## Work instruction
Every line from the one with "Screen dimensions: 688x399" through the end of the entries below should be written out exactly; the pictures should not.

## Source data
<<<<

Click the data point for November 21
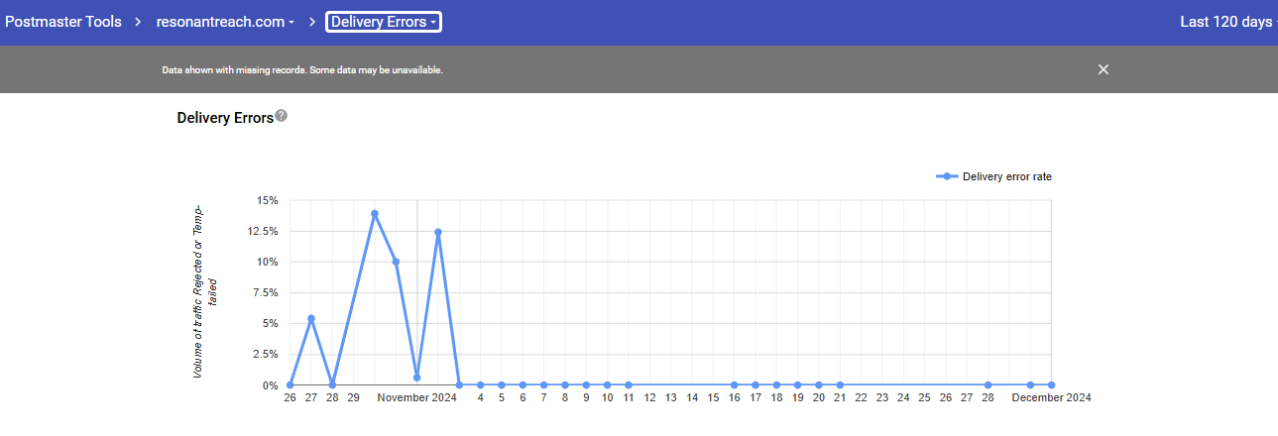This screenshot has height=436, width=1278. point(840,384)
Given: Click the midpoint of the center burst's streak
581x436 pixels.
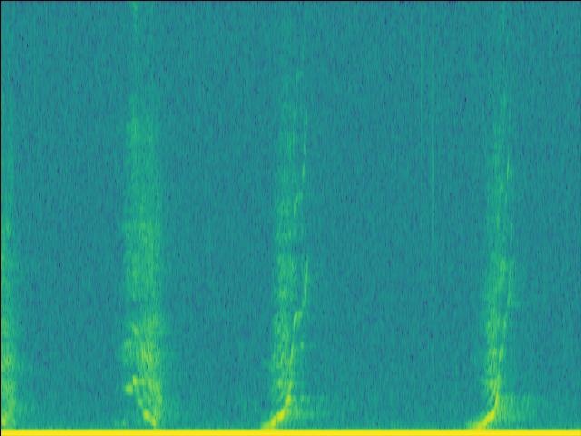Looking at the screenshot, I should click(291, 245).
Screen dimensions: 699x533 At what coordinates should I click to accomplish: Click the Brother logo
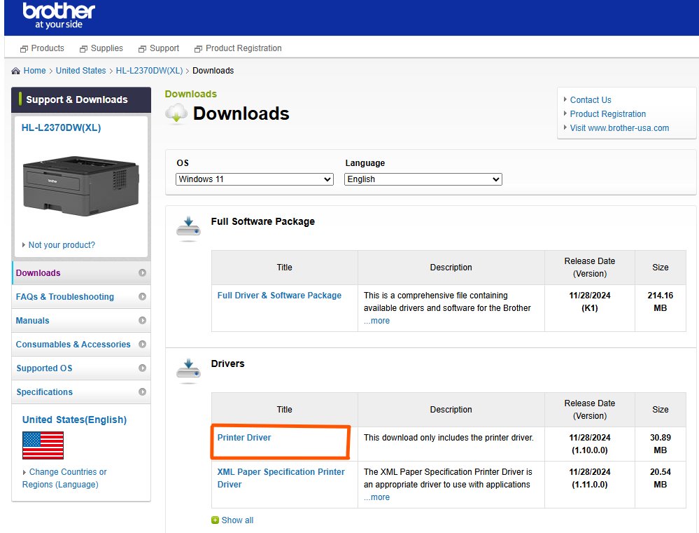coord(59,15)
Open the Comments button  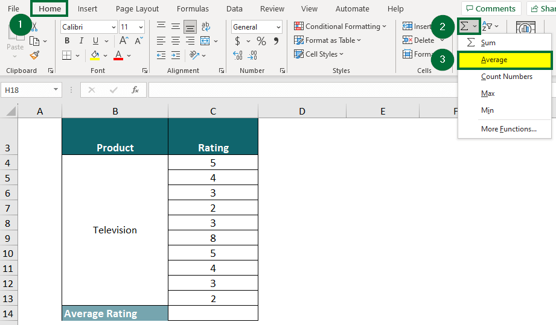pyautogui.click(x=490, y=9)
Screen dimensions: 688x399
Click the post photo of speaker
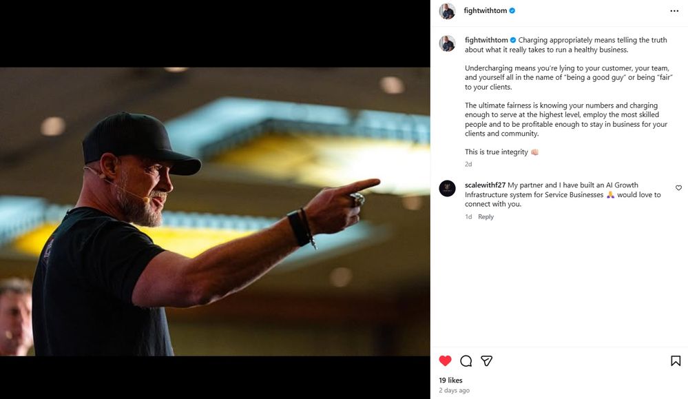point(215,211)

>>>>

## Problem solution
Screen dimensions: 688x399
Click the post photo of speaker
point(215,211)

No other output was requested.